A produção da indústria brasileira ficou exatamente em linha com o esperado em março e encerrou o primeiro trimestre com o pior resultado desde 1991, informou nesta terça-feira o Instituto Brasileiro de Geografia e Estatística (IBGE). A produção industrial fechou o primeiro trimestre de 2009 com recuo de 14,7% frente à igual período do ano anterior. Em relação ao trimestre imediatamente anterior, a taxa ficou em recuou 7,9%.

Em relação a fevereiro, a produção subiu 0,7% em março. Na comparação com março de 2008, houve queda de 10%. Para o economista-chefe da Sulamerica, Newton Rosa, a indústria brasileira, embora em patamar melhor que no último trimestre do ano passado, ainda não apresenta uma recuperação e deve fechar o ano em queda.

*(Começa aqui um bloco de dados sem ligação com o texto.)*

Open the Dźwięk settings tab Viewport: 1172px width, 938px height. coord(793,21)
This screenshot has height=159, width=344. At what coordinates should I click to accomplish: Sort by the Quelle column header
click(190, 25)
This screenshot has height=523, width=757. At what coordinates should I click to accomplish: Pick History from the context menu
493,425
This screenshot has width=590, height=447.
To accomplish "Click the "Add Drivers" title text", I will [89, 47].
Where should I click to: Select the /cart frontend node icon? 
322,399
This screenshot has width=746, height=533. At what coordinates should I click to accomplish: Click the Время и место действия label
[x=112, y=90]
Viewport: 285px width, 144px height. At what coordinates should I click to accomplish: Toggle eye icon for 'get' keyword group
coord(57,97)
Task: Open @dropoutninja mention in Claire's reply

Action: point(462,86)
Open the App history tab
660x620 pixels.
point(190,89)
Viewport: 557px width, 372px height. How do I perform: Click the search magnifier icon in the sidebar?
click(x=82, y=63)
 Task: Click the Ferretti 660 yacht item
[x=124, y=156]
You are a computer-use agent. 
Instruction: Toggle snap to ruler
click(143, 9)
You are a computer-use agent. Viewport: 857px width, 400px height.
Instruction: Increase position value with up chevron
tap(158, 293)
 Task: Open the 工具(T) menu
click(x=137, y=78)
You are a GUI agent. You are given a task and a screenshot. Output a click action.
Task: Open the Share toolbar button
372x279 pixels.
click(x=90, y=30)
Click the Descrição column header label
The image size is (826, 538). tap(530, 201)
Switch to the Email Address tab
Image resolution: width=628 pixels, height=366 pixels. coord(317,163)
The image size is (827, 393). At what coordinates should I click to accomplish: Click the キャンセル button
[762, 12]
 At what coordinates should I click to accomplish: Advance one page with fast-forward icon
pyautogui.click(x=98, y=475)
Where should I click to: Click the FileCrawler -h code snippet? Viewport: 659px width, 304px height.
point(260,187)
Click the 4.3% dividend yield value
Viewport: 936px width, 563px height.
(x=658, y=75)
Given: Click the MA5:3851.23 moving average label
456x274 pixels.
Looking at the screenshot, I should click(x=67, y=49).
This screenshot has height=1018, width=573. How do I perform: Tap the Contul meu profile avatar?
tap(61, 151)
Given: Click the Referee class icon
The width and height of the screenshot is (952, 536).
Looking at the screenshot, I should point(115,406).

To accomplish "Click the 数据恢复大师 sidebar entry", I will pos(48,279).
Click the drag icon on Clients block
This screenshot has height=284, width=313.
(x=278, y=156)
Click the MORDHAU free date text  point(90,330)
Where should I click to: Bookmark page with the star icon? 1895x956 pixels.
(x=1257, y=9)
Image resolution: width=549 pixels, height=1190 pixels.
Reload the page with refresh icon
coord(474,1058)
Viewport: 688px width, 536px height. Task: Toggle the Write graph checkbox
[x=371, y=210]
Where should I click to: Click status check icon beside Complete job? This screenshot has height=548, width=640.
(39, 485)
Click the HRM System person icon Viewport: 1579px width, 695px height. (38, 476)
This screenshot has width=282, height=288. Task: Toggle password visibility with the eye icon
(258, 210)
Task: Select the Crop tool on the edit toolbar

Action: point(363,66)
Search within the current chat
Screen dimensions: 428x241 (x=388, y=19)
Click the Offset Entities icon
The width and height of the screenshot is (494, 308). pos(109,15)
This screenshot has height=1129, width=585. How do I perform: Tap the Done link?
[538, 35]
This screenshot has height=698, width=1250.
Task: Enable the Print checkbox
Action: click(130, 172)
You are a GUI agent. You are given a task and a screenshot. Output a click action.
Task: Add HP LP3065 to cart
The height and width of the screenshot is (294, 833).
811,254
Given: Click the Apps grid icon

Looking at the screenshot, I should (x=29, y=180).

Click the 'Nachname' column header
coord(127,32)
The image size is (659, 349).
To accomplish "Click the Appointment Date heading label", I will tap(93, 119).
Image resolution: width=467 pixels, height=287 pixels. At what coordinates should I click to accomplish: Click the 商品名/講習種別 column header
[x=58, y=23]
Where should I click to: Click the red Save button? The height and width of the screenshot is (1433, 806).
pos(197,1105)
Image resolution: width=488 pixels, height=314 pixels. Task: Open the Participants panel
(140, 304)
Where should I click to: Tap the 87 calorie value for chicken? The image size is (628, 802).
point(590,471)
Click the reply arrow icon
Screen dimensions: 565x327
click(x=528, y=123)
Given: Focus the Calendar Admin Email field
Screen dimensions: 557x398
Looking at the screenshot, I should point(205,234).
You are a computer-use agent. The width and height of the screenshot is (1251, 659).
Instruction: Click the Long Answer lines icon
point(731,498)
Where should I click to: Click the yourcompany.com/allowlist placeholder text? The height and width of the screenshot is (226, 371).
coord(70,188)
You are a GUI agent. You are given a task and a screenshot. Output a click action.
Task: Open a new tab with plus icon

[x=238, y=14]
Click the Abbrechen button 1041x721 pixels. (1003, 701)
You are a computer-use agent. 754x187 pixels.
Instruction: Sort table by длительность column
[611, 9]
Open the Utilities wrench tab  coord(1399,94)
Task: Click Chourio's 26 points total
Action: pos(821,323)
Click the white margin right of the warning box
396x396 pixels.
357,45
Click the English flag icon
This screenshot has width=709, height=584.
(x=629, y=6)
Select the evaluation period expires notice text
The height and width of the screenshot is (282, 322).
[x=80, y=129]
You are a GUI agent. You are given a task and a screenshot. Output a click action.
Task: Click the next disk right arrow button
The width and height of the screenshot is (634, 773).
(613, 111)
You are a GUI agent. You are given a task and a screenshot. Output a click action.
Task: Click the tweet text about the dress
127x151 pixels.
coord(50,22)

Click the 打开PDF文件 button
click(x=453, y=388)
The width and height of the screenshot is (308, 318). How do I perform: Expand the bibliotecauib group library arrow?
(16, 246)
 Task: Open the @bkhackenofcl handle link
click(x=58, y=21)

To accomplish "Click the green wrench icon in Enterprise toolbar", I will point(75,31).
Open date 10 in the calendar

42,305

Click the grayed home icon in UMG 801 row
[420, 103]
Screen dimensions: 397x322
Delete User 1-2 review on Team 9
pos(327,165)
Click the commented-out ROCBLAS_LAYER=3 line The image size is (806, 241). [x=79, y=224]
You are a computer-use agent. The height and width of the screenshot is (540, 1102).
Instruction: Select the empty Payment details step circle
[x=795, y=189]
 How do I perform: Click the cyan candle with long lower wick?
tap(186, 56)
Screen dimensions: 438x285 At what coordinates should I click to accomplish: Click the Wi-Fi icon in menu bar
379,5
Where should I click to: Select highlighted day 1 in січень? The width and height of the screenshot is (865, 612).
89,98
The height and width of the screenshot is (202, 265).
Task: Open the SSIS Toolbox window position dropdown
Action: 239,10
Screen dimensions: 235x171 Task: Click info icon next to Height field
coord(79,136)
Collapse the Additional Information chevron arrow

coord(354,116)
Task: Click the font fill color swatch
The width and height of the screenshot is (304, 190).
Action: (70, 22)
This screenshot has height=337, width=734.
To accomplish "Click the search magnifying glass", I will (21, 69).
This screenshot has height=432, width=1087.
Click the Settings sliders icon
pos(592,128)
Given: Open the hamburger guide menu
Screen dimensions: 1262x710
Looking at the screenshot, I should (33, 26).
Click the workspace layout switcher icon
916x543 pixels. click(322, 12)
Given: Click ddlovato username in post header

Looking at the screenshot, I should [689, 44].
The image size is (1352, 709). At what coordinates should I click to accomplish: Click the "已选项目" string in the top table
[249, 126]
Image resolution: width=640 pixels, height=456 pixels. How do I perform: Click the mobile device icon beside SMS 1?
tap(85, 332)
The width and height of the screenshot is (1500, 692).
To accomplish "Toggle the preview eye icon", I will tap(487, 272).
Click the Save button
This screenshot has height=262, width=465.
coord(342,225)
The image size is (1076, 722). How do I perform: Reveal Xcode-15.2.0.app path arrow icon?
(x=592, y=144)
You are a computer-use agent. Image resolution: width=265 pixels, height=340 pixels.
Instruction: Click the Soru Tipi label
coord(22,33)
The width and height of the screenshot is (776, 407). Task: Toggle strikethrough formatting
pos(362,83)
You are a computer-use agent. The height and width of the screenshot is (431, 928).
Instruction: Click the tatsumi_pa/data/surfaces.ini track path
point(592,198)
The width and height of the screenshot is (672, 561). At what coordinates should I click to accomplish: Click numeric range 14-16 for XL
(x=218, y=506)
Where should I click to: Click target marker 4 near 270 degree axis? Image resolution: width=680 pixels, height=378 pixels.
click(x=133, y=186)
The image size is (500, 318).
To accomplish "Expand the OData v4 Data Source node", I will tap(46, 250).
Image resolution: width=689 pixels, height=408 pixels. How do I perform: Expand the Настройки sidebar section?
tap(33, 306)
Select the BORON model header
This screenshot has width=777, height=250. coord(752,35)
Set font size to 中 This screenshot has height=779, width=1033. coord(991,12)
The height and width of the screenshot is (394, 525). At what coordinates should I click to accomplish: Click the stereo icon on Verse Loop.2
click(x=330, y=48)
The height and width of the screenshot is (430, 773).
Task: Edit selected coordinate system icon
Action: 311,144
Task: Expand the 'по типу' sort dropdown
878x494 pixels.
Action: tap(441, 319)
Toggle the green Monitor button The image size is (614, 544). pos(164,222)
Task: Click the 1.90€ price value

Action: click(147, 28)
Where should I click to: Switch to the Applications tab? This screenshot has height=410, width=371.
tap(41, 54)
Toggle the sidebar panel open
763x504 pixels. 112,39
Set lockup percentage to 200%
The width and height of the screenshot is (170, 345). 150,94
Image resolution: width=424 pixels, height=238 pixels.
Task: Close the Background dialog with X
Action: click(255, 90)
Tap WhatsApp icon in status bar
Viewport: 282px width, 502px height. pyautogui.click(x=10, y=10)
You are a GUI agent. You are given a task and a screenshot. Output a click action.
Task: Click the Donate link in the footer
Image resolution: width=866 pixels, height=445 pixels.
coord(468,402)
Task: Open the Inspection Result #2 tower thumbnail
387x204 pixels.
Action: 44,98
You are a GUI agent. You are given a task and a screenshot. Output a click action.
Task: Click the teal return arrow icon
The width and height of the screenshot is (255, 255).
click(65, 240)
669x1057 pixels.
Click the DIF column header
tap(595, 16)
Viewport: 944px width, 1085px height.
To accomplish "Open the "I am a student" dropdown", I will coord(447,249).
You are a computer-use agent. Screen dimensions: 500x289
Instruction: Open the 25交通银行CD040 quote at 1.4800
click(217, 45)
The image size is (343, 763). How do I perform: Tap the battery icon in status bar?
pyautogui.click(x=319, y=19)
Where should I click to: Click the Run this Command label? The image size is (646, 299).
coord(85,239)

"Não é ainda uma recuperação. Está melhor que o patamar do fim do ano passado, mas há agora apenas um sinal muito tênue de melhora. Uma retomada vai ficar mais clara a partir do segundo trimestre. Isso porque o consumo tem se mantido relativamente firme, as empresas têm reportado que o grosso do ajuste dos estoques já foi feito, temos um pacote fiscal e juros mais baixos. (Ainda assim), a produção fica negativa no ano, em 4%."

Relatório da consultoria Rosenberg & Associados segue o mesmo raciocínio e descarta cravar uma "recuperação consistente".

"Os dados revelam que o ciclo de ajuste de estoques ainda é forte na indústria e ainda não é possível detectar uma recuperação mais consistente da atividade industrial."